— BEGIN Input for this task —
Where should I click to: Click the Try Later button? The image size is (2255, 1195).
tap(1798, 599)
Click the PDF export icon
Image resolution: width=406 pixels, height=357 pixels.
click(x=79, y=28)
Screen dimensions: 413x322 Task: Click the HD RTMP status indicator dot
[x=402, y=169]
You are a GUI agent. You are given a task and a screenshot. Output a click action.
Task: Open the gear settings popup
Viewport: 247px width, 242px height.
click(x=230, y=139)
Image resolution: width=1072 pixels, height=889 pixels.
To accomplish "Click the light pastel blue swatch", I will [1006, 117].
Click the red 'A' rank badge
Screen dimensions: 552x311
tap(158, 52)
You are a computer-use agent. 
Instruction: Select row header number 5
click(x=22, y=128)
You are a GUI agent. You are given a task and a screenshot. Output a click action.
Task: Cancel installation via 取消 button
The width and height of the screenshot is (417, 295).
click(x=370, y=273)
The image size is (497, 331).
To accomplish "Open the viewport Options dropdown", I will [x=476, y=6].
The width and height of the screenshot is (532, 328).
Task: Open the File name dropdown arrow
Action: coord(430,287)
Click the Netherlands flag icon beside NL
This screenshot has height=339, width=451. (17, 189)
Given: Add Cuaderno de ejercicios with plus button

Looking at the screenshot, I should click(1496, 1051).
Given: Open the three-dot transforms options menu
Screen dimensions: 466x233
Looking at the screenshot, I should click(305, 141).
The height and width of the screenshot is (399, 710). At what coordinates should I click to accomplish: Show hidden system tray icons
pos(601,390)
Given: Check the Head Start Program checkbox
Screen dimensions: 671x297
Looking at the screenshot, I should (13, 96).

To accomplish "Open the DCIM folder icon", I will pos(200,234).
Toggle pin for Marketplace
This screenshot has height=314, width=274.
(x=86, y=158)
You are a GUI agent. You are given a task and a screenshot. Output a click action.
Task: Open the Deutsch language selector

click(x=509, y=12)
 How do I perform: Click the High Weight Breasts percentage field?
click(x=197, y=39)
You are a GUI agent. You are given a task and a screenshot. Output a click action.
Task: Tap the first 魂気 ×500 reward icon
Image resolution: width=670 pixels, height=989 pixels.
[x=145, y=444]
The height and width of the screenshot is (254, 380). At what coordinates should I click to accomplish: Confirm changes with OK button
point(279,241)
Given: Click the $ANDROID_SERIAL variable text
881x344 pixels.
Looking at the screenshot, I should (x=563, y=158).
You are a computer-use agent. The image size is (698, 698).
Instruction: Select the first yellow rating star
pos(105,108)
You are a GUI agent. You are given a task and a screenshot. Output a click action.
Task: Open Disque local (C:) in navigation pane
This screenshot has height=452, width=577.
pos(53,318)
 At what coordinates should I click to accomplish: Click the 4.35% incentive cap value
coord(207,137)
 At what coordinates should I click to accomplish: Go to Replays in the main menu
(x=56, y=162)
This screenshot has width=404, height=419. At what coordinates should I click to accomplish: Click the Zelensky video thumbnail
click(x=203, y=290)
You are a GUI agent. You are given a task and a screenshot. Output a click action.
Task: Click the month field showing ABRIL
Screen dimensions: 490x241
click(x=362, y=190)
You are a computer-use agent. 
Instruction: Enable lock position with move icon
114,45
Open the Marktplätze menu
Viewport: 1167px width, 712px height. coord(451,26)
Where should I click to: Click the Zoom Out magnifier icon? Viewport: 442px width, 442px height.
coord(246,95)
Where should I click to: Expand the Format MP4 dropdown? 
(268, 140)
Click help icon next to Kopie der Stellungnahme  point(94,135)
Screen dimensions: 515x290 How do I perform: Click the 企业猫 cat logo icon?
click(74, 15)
— END Input for this task —
» **Brief**
Can you revise the items above by changing every "GUI agent" to "screen agent" and give them all again with nothing else altered?

» **Exercise output**
Where should I click to: Click the Try Later button? The image size is (2255, 1195).
tap(1798, 599)
Click the PDF export icon
Image resolution: width=406 pixels, height=357 pixels.
click(x=79, y=28)
Screen dimensions: 413x322 Task: Click the HD RTMP status indicator dot
[x=402, y=169]
You are a screen agent. You are given a task and a screenshot. Output a click action.
Task: Open the gear settings popup
Viewport: 247px width, 242px height.
click(x=230, y=139)
Image resolution: width=1072 pixels, height=889 pixels.
To accomplish "Click the light pastel blue swatch", I will [1006, 117].
Click the red 'A' rank badge
Screen dimensions: 552x311
tap(158, 52)
You are a computer-use agent. 
Instruction: Select row header number 5
click(x=22, y=128)
You are a screen agent. You are given a task and a screenshot. Output a click action.
Task: Cancel installation via 取消 button
The width and height of the screenshot is (417, 295).
click(x=370, y=273)
The image size is (497, 331).
To accomplish "Open the viewport Options dropdown", I will [x=476, y=6].
The width and height of the screenshot is (532, 328).
Task: Open the File name dropdown arrow
Action: coord(430,287)
Click the Netherlands flag icon beside NL
This screenshot has height=339, width=451. (17, 189)
Given: Add Cuaderno de ejercicios with plus button

Looking at the screenshot, I should click(1496, 1051).
Given: Open the three-dot transforms options menu
Screen dimensions: 466x233
Looking at the screenshot, I should click(305, 141).
The height and width of the screenshot is (399, 710). At what coordinates should I click to accomplish: Show hidden system tray icons
pos(601,390)
Given: Check the Head Start Program checkbox
Screen dimensions: 671x297
Looking at the screenshot, I should (13, 96).

To accomplish "Open the DCIM folder icon", I will pos(200,234).
Toggle pin for Marketplace
This screenshot has height=314, width=274.
(x=86, y=158)
You are a screen agent. You are given a task and a screenshot. Output a click action.
Task: Open the Deutsch language selector

click(x=509, y=12)
 How do I perform: Click the High Weight Breasts percentage field?
click(x=197, y=39)
You are a screen agent. You are given a task and a screenshot. Output a click action.
Task: Tap the first 魂気 ×500 reward icon
Image resolution: width=670 pixels, height=989 pixels.
[x=145, y=444]
The height and width of the screenshot is (254, 380). At what coordinates should I click to accomplish: Confirm changes with OK button
point(279,241)
Given: Click the $ANDROID_SERIAL variable text
881x344 pixels.
Looking at the screenshot, I should (x=563, y=158).
You are a computer-use agent. The image size is (698, 698).
Instruction: Select the first yellow rating star
pos(105,108)
You are a screen agent. You are given a task and a screenshot. Output a click action.
Task: Open Disque local (C:) in navigation pane
This screenshot has height=452, width=577.
pos(53,318)
 At what coordinates should I click to accomplish: Click the 4.35% incentive cap value
coord(207,137)
 At what coordinates should I click to accomplish: Go to Replays in the main menu
(x=56, y=162)
This screenshot has width=404, height=419. At what coordinates should I click to accomplish: Click the Zelensky video thumbnail
click(x=203, y=290)
You are a screen agent. You are given a task and a screenshot. Output a click action.
Task: Click the month field showing ABRIL
Screen dimensions: 490x241
click(x=362, y=190)
You are a computer-use agent. 
Instruction: Enable lock position with move icon
114,45
Open the Marktplätze menu
Viewport: 1167px width, 712px height. coord(451,26)
Where should I click to: Click the Zoom Out magnifier icon? Viewport: 442px width, 442px height.
coord(246,95)
Where should I click to: Expand the Format MP4 dropdown? 
(268, 140)
Click help icon next to Kopie der Stellungnahme  point(94,135)
Screen dimensions: 515x290 How do I perform: Click the 企业猫 cat logo icon?
click(74, 15)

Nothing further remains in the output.